Anyone who sees The Killer Inside Me and says to a friend or a girlfriend, "Hey, I want to take you to this cool new noir about this mumbly Texas cop who shuffles around and beats his mistress and his wife to death when things boil to a head"...the person who wants this film to be seen by others is extremely hip and fundamentally diseased. They are a carrier of some kind of spiritual plague with really, really sophisticated taste buds....ooh, yeah.

I suppose that's a kind of selling point if you want to be perverse about it. I don't know if it's an Antichrist-type thing, but maybe it is. The problem is that it's not sick-funny -- no talking fox, no afterbirth. Maybe IFC could go with a slogan that says "are you fucked up enough to want to see The Killer Inside Me?" Hey, I know -- maybe the Criterion Collection could release a Killer DVD sometime next fall? Get some high-falutin' Lincoln Center-affiliated film snob to write the liner notes. The Criterion guys, trust me, are perverse enough. Because you really do need to be a terminal film dweeb and suffering from lupus of the soul to "enjoy" a film like this.

It was clear during the Glenn Kenny-moderated q & a that the audience was doing everything it could do to suppress its dislike of the film for the sake of politeness. I wasn't convulsing with hatred for this thing, although I was certainly sickened. Here's the irony: I had heard and read so many ugly warnings that Killer failed to live up to expectations. I was saying to myself, "Gee, this isn't that disgusting. Well, it is but I'm able to watch it with a certain dispassion. I thought I was going to be retching in the aisles."

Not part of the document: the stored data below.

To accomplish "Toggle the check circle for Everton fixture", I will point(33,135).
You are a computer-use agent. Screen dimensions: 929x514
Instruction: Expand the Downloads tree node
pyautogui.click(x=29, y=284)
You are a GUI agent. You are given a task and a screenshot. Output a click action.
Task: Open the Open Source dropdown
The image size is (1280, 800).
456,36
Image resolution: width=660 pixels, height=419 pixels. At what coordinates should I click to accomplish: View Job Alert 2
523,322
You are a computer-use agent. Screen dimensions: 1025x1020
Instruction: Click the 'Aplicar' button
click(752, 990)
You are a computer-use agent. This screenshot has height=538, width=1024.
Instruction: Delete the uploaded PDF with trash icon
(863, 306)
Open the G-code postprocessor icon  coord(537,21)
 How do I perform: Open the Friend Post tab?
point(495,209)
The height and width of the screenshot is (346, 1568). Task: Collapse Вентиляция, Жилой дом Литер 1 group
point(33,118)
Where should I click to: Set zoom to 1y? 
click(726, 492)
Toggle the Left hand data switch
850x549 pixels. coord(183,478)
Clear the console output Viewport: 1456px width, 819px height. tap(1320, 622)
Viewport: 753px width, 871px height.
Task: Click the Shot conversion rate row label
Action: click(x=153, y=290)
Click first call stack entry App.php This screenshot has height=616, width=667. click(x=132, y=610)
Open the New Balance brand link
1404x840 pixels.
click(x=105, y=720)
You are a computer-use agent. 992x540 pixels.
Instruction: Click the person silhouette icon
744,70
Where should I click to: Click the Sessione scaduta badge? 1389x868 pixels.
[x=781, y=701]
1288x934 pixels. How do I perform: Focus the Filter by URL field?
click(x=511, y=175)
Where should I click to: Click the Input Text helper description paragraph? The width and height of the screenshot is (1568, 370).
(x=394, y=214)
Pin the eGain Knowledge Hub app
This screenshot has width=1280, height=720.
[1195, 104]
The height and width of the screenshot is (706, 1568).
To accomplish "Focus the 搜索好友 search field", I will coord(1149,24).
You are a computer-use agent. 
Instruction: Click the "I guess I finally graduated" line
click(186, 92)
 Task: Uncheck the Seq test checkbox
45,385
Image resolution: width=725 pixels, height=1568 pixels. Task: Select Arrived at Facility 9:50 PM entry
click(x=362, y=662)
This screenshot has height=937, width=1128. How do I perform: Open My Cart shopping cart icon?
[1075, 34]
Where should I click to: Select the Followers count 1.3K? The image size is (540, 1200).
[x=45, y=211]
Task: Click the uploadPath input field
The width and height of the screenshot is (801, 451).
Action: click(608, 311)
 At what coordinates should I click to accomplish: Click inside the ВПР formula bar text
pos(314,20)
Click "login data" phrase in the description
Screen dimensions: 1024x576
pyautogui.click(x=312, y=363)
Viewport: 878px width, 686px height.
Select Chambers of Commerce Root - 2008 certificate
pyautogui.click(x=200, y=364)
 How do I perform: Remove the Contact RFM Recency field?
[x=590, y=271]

Screen International's David D'Arcy wrote last January that Winterbottom's "staggeringly violent" adaptation of Jim Thompson's 1952 novel "reaches a new extreme in the cinematic depiction of a psychopathic murderer. It is hard to watch -- and for some will be impossible -- regardless of any psychological logic behind its many killings. Audiences up to their ears in serial killers may enter this film thinking they already know them all. Winterbottom will prove them wrong."

The video below the first paragraph is actually part 2 but I ran it first because it leads off with Affleck talking about why he wanted to do the film. He basically said that he was impressed by the fact that both the Thompson novel and the screen adaptation offered a psychological explanation for his character's murderous acts. Hudson decided to do the film, apparently, because she hasn't made a quality film along the lines of Almost Famous in ten years and her name is synonymous with "empty formulaic chick flick" so she figured what the hell, do an artistically downbeat film for a change. I don't know why Alba agreed to do this, but I'll bet she regrets it on some level.